Bild: Berufung aufs Grundgesetz: Protest vor der Flüchtlingsunterkunft
Es war eine ungemütliche Nacht: Vom 12. auf den 13. Oktober verbrachten 15
Bewohner einer Erstaufnahmeeinrichtung in Hamburg-Harburg die Nacht auf dem
Gehweg. Der Grund: [1][Ein Securitymitarbeiter hatte ihnen ein Hausverbot
erteilt].
Jetzt hat sich der Hamburger Senat zum Fall geäußert. Er widerspricht der
Darstellung der Bewohner*innen, übernimmt die Argumente des Trägers, der
städtischen Einrichtung Fördern & Wohnen (F&W), und erkennt immer noch
„kein Fehlverhalten“ des Securitymitarbeiters, der mittlerweile versetzt
wurde. Das hat eine Anfrage der Linksfraktion ergeben. Dabei ist eine Frage
weiter offen: Durfte der Sicherheitsdienst die Bewohner*innen über
Nacht überhaupt auf die Straße setzen?
Am Tag vor den nächtlichen Hausverboten hatten rund 200 Bewohner*innen
vor der Notunterkunft in einem ehemaligen Großmarkt in der
Schlachthofstraße [2][gegen die Zustände im Camp demonstriert]. Darunter
waren auch Männer, die später am Abend rausgeschmissen wurden. Die
Betroffenen, ihre Unterstützer*innen und andere Bewohner*innen
sagen, die Hausverbote seien wegen der Proteste verhängt worden. Das wäre
rechtlich eindeutig problematisch, sagte der Jurist Joschka Selinger von
der Gesellschaft für Freiheitsrechte (GFF) der taz.

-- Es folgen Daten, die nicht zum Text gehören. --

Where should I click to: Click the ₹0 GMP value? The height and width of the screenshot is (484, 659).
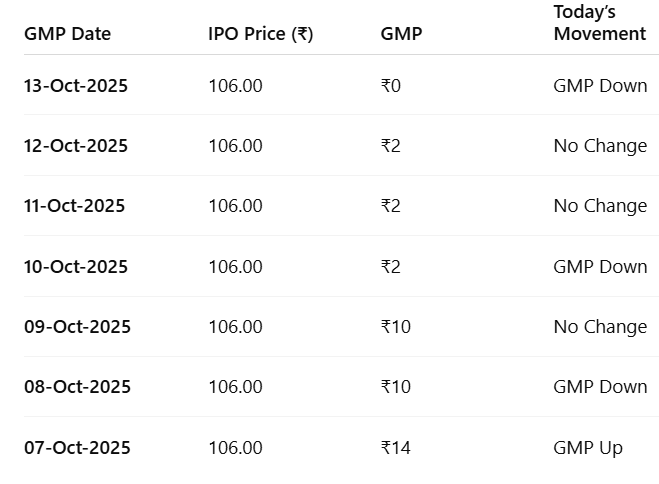391,86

Dem widerspricht der städtische Träger der Unterkunft Fördern & Wohnen. Es
habe „temporäre Wegweisungen“ für vier Stunden gegeben, sagte eine
Sprecherin zur taz. Diese seien gegenüber acht Bewohnern ausgesprochen
worden, die zuvor erheblich gestört hätten. Es sei darum gegangen, „die
Nachtruhe der über 500 Bewohnenden, darunter viele Familien mit Kindern, zu
schützen“.
## Polizei rückt mit 17 Streifenwagen an
Ganz ähnlich stellt es der Senat dar, wenn auch aus dessen Antwort immer
noch nicht hervorgeht, dass es fünfzehn Menschen waren, die Nacht draußen
verbrachten, wie Betroffene berichten.
Der Senat ergänzt die Darstellung von F&W damit, dass neben den acht
Männern eine weitere Person für acht Stunden „wegen erheblicher Störung des
Betriebs“ der Unterkunft verwiesen worden sei. Dazu komme eine andere
Person, die für acht Stunden „wegen erheblicher Störung des Betriebs“ sow…

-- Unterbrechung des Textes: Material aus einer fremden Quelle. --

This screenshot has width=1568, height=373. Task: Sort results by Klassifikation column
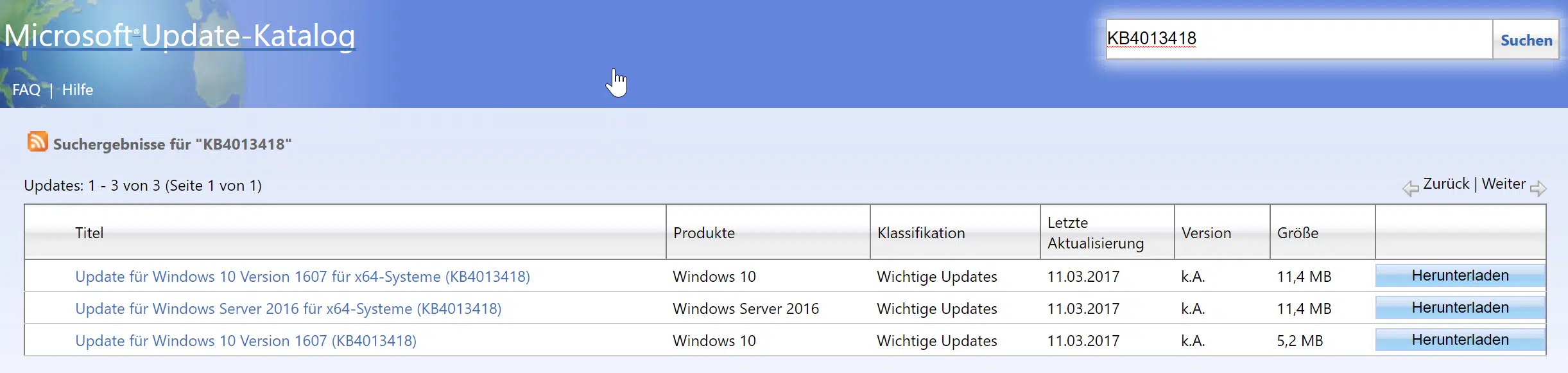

für weitere zwei Stunden „wegen Beleidigung und Bedrohung“ vor die Tür
musste.
Der [3][Securitymitarbeiter hatte am betreffenden Abend zur Unterstützung
die Polizei gerufen], die mit 17 Streifenwagen kam, und zwar keine
polizeilichen Maßnahmen ergriff, aber die „Wegweisungen“ mit durchsetzte.

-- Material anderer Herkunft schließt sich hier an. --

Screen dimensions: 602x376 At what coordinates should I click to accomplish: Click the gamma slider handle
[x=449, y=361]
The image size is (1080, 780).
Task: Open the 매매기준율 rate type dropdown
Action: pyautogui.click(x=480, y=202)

Der Mitarbeiter, dem Bewohner*innen schon lange vor dem Vorfall Willkür
und Rassismus vorwarfen, habe nichts falsch gemacht, findet der Senat: „Es
gibt kein Fehlverhalten“, teilte er mit. Dass der Sicherheitsmann versetzt
wurde, habe „personalfürsorgerische Gründe“. Auch weist die Stadt die
Kritik zurück, dass die Betroffenen durch sein Verhalten über Nacht
obdachlos wurden: „Es wurde weder ein Hausverbot erlassen, noch gab es
Obdachlosigkeit. Der zugewiesene Bettplatz hatte weiterhin Bestand.“
Weiter offen bleibt die Frage, ob es erlaubt ist, Menschen, die
verpflichtet sind in einer Unterkunft zu wohnen, über Nacht
rauszuschmeißen. Die Juristin Lena Frerichs von der GFF weist darauf hin,
dass es bisher nur sehr wenige Gerichtsurteile über vergleichbare Fälle
gibt. Eins haben sie gemein: „Es wird deutlich, dass jeder Mensch den
Anspruch auf Unterbringung in der Nacht hat“, sagt Frerichs.
Auf die Frage, auf welcher Rechtsgrundlage der Rausschmiss geschah, liefert
der Senat keine eindeutige Antwort. Er beruft sich vordergründig auf die
Hausordnung der Unterkunft: Sogenannte „temporäre Wegweisungen“, die der
Senat von „unbefristeten Hausverboten“ abgrenzt, würden „auf der Grundla…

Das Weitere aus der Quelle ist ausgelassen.